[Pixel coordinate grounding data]
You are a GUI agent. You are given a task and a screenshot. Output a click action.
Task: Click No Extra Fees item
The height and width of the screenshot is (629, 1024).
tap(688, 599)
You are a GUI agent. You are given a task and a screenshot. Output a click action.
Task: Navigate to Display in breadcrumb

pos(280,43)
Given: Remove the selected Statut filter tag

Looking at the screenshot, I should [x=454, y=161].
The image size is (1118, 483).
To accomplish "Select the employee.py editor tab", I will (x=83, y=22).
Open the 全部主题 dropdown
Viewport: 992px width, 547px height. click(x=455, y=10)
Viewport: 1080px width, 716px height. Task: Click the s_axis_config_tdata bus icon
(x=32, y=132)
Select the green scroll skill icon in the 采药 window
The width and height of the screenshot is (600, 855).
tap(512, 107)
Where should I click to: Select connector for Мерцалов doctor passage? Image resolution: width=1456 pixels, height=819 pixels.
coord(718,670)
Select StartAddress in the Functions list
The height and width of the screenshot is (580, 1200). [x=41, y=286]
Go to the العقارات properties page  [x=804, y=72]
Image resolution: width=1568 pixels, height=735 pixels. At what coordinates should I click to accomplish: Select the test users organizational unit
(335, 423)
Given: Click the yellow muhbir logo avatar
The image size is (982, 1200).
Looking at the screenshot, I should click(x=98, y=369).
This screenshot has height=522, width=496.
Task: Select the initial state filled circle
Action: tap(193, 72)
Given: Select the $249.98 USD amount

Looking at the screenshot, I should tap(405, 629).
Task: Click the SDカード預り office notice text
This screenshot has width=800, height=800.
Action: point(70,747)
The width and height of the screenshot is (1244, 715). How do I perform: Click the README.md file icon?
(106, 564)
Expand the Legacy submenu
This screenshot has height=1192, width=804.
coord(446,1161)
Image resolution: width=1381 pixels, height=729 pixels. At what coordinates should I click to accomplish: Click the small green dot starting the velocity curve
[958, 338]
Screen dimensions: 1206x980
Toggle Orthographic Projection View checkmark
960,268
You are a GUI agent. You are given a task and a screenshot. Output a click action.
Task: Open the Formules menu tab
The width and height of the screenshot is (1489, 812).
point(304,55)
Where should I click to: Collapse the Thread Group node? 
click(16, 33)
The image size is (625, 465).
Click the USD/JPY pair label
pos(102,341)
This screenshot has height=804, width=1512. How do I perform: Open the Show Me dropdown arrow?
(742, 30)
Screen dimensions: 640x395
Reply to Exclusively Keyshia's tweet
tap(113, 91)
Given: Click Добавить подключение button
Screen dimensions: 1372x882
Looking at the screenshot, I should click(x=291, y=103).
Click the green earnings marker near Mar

▶ **Task goal**: Print, exactly as they appear above, the lines running from the one with "Where should I click to: Collapse" through the final line.

▶ **Task solution**:
Where should I click to: Collapse the Thread Group node? 
click(16, 33)
The image size is (625, 465).
Click the USD/JPY pair label
pos(102,341)
This screenshot has height=804, width=1512. How do I perform: Open the Show Me dropdown arrow?
(742, 30)
Screen dimensions: 640x395
Reply to Exclusively Keyshia's tweet
tap(113, 91)
Given: Click Добавить подключение button
Screen dimensions: 1372x882
Looking at the screenshot, I should click(x=291, y=103).
Click the green earnings marker near Mar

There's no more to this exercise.